#### Directions for this task
Check every line in the records below for the word "Toggle" and report how many have it, nothing more.

Saved entries
__________________________________________________

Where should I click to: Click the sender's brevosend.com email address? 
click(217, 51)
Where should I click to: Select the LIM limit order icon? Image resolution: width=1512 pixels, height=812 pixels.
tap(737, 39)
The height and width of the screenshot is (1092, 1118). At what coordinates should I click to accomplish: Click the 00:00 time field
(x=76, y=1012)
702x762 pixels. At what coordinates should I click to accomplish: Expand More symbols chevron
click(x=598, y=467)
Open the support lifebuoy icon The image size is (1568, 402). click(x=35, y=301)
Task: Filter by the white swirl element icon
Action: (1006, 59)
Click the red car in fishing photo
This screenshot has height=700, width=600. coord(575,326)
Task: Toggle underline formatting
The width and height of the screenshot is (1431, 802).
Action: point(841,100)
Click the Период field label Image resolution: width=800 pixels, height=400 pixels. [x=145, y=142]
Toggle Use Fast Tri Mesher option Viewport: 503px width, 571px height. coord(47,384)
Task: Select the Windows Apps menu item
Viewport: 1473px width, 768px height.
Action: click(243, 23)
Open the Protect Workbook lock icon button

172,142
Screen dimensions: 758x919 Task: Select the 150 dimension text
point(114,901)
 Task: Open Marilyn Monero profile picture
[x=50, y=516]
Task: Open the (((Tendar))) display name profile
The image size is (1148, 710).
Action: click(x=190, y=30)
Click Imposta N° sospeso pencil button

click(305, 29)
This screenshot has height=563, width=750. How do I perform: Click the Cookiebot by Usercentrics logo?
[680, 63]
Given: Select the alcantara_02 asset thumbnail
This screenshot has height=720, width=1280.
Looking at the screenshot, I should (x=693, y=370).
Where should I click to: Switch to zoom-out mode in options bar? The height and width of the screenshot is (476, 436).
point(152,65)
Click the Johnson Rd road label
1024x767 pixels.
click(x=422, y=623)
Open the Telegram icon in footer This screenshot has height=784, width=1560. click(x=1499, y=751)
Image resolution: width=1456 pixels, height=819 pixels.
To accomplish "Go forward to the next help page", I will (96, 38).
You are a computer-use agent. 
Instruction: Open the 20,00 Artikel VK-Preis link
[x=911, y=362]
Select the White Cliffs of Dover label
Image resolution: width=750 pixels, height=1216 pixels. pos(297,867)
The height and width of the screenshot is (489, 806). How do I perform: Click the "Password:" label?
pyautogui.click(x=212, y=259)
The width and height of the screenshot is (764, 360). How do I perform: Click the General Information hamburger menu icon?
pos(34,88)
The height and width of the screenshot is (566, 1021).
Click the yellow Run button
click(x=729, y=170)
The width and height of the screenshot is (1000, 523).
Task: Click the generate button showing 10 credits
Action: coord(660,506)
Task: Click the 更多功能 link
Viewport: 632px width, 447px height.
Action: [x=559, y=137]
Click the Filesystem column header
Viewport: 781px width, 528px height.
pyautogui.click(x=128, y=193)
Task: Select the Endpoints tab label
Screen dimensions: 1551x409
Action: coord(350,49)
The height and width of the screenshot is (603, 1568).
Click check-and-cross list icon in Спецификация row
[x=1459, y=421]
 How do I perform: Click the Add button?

__________________________________________________

#### Solution
2